■ **Raw records**:
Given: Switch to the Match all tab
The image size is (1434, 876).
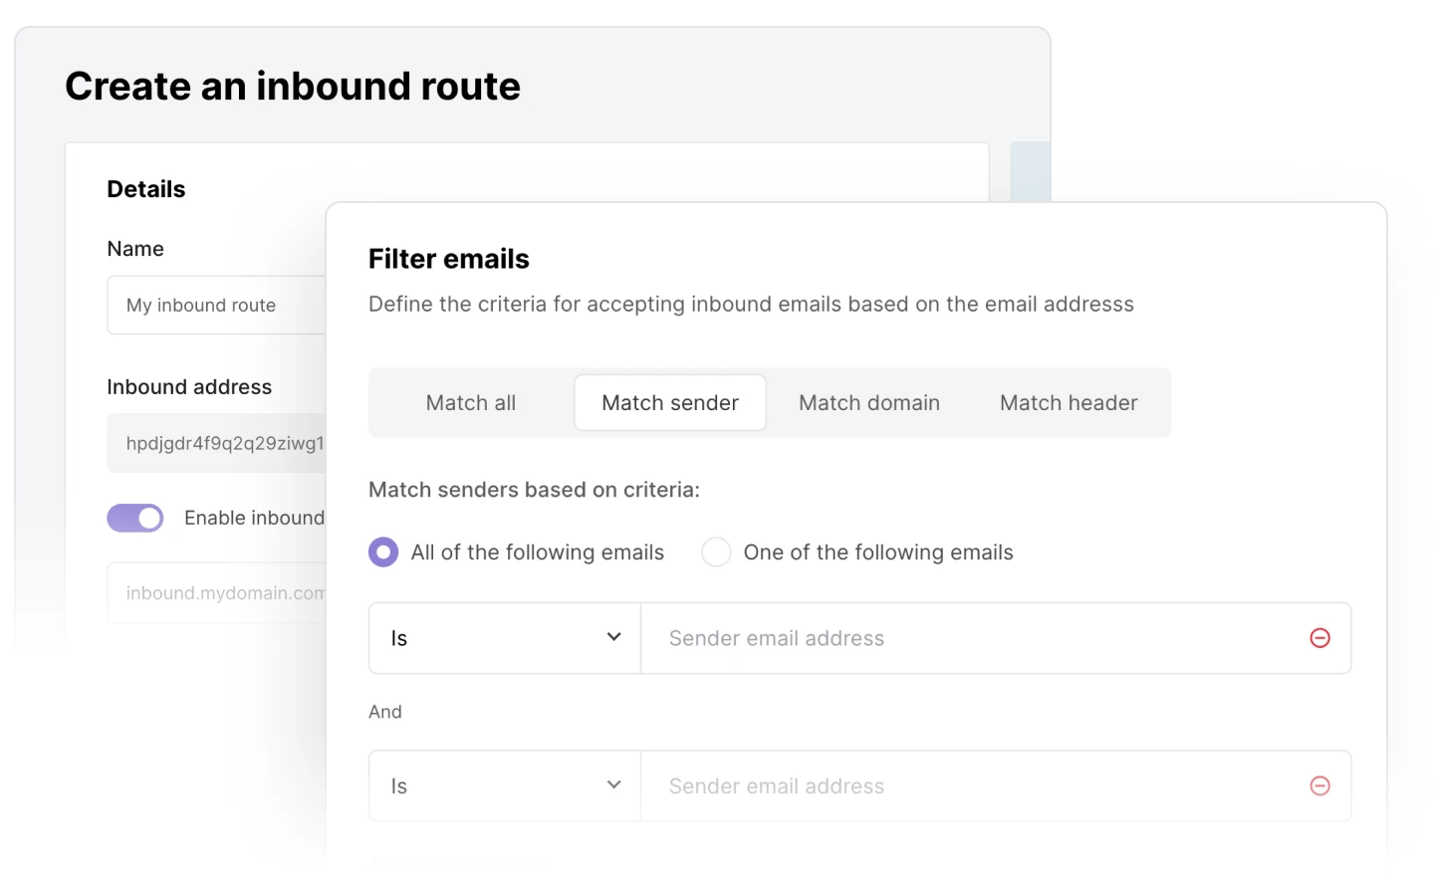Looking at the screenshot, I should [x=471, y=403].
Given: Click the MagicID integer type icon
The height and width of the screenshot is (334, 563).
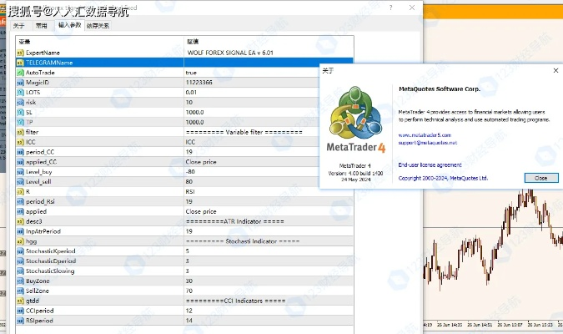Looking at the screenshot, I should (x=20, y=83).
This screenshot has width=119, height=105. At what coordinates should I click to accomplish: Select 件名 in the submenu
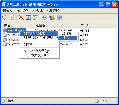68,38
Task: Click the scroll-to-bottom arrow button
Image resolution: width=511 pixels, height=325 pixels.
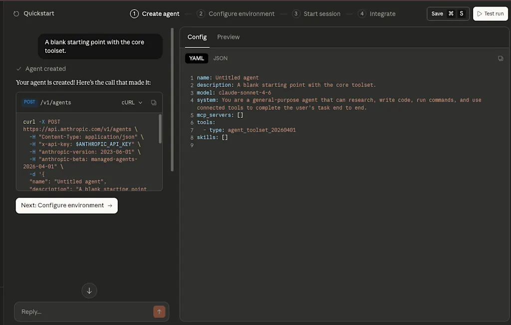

■ **Given problem**: Write out the items again, requests included, from the line with "This screenshot has" up to and including the last line of the items. Raise every coordinate in the answers by 124, and leave out the pictures.

■ **Result**:
This screenshot has width=119, height=105. At what coordinates should I click to accomplish: Select 件名 in the submenu
192,162
Task: Click the scroll-to-bottom arrow button
Image resolution: width=511 pixels, height=325 pixels.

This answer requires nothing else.